The Victorian Automobile Chamber Of Commerce (VACC) and Gas Energy Australia jointly prepared the proposal, aimed primarily at filling some of the void left by the looming departures of Ford and Holden from local manufacturing.
The proposed facilities would convert new vehicles to run on LPG or ‘dual-fuel’, including light and small cars, SUVs, light commercial vehicles and even hybrids before supplying them to the Australian market.
Other advantages of the scheme include a reduction in Australia’s dependence on overseas oil, support for continuing automotive development in Australia and ensuring that workers with ‘high-end’ skills remain in the industry.
“The initiative will require industry and government cooperation to create a niche manufacturing capability for the Australian car industry that will be sustainable in the long term and make LPG vehicles a viable alternative for new-car buyers,” VACC Executive Director, David Purchase, said.

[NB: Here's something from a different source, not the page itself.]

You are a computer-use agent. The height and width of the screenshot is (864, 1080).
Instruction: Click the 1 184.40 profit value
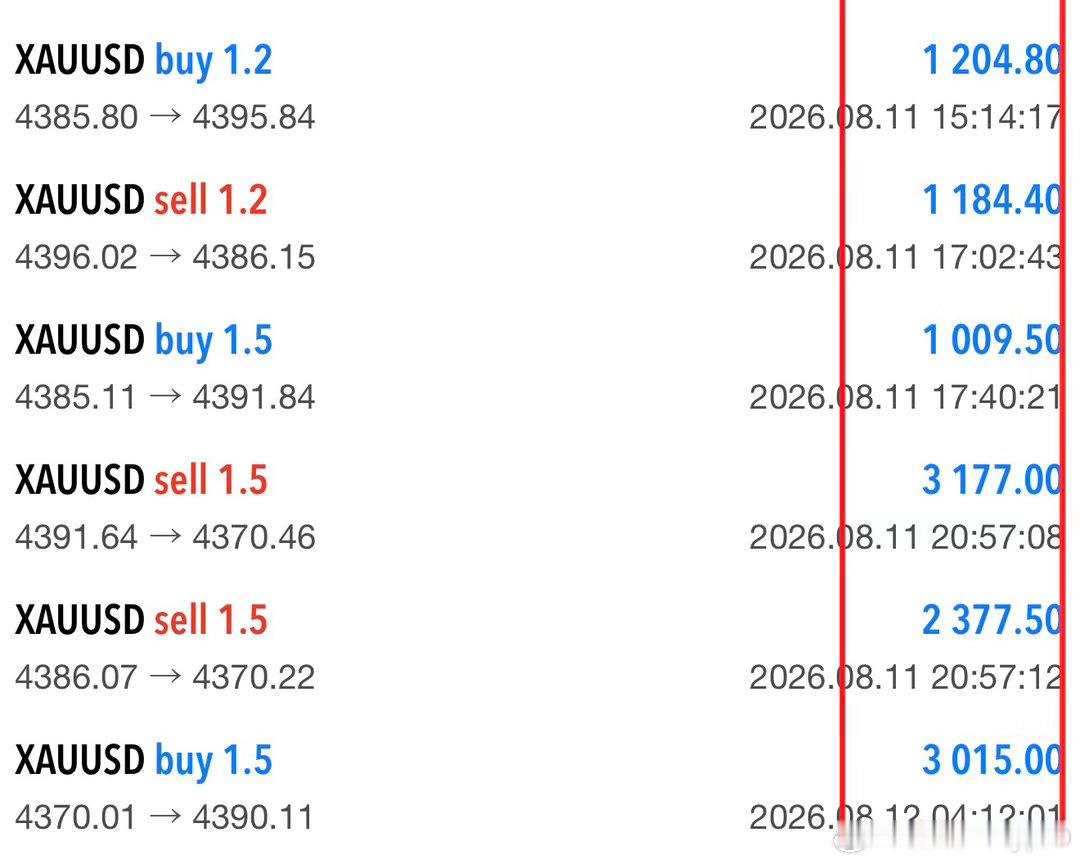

“These vehicles are not the LPG converted vehicles we know now. The vehicles rolling off the new production lines will utilise the most advanced LPG technology and include production of LPG-powered hybrid vehicles.”
Gas Energy Australia Director and CEO, Michael Carmody, said the proposed facilities would use the latest European and American production methods.
“[The facility] will also reduce our dependency on oil, improve Australia’s energy security, utilise an indigenous resource and reduce vehicle greenhouse gases,” Mr Carmody said.
The proposal could be a case of 'right place, wrong time' however, with a recent market prediction suggesting Australia will soon experience record-high LPG prices, due to increased demand during the northern winter.
Earlier this week, Prime Minister Tony Abbott announced a $100 million assistance package for the struggling Australian car industry, aimed at making remaining parts suppliers economically viable, retraining displaced employees and securing jobs.